Kuilman heeft vraag II als volgt beantwoord:  
“de aggravatie vloeit in overwegende mate voort uit de stoornissen die de rapporteur bij beide echtelieden heeft beschreven en gediagnosticeerd. Ze voeren tot ernstige beperkingen in het dagelijks leven, zodanig dat geen van beiden in staat geacht moet worden tot het verrichten van loonvormende arbeid.”

2.  De rechtbank komt op grond van de bevindingen van Kuilman tot de conclusie dat de klachten van het echtpaar objectief vastgesteld zijn. De klachten zijn reëel en niet voorgewend. Het is niet aannemelijk dat de klachten en beperkingen van het echtpaar in de vorm waarin die klachten zich voordoen, zich ook zouden hebben gemanifesteerd zonder het onderhavige ongeval, al was het maar omdat een aantal posttraumatische klachten een “kapstokfunctie” heeft gekregen, aldus Kuilman in zijn rapporten van 6 juli 2000. Er is sprake van aggravatie, niet van simulatie. De aggravatie vloeit in overwegende mate voort uit de stoornissen die Kuilman bij de beide echtelieden heeft beschreven en gediagnosticeerd. Er is naar het oordeel van de rechtbank in dit geval geen verminderend effect van deze predispositie van het echtpaar op de toerekening in het kader van de causaliteit. De rechtbank is van oordeel dat ook in dit geval niet moet worden afgeweken van de lijn die door de Hoge Raad in dit soort zaken is uitgezet. De Verzekeraar dient de echtelieden te nemen zoals zij zijn en zoals zij samen met elkaar omgaan en zoals zij samen op het ongeval reageren. Het feit dat het in casu een echtpaar betreft, dat hetzelfde ongeval heeft doorstaan, maakt de beoordeling niet anders, omdat zij beiden slachtoffer zijn en beiden nadelige gevolgen hebben, veroorzaakt door het ongeval. Dat hierdoor een invaliderende huwelijksinteractie is ontstaan, kan aan de veroorzaker van het ongeval en dus aan de Verzekeraar volledig worden toegerekend.

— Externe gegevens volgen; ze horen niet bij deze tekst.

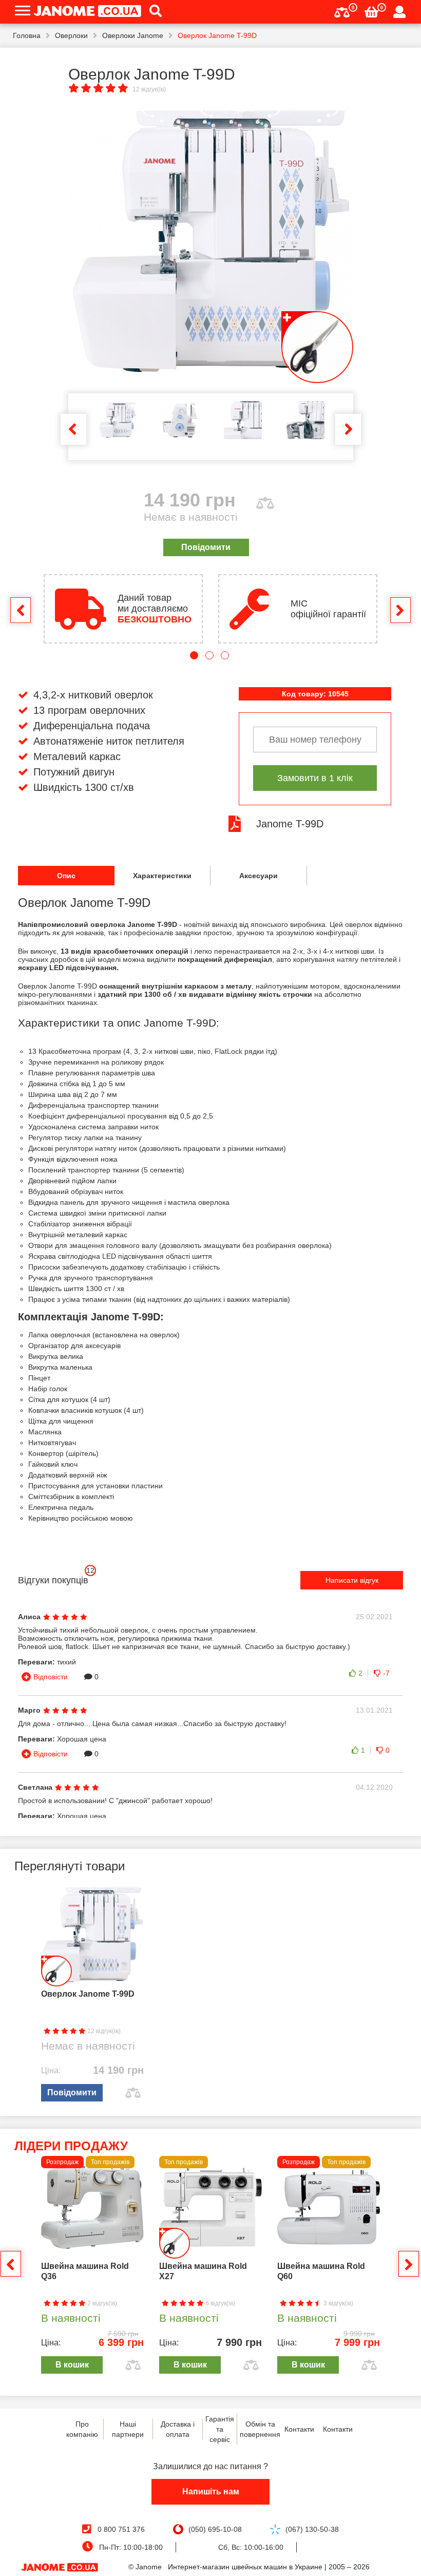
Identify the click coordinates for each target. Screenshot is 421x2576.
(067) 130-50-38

3.  De omvang van de schade staat nog allerminst vast. Kuilman is tot de conclusie gekomen dat het echtpaar niet meer in staat moet worden geacht tot het verrichten van loonvormende arbeid. De door het echtpaar in het geding gebrachte schadeberekeningen d.d. 11 juni 1998 en 15 oktober 1998, opgesteld door actuarieel Adviesbureau Actua Consult (producties 5 en 6 bij conclusie van eis) acht de rechtbank niet maatgevend. Volgens Kuilman was er vóór het ongeval sprake van een beperkte weerbaarheid en een gecompenseerd (neurotisch) evenwicht. Er was daarom volgens Kuilman sprake van een “risicogeval”. Vanwege deze predispositie van het echtpaar acht de rechtbank het ondenkbaar dat de beide echtelieden tot hun 65ste zouden hebben deelgenomen aan het arbeidsproces.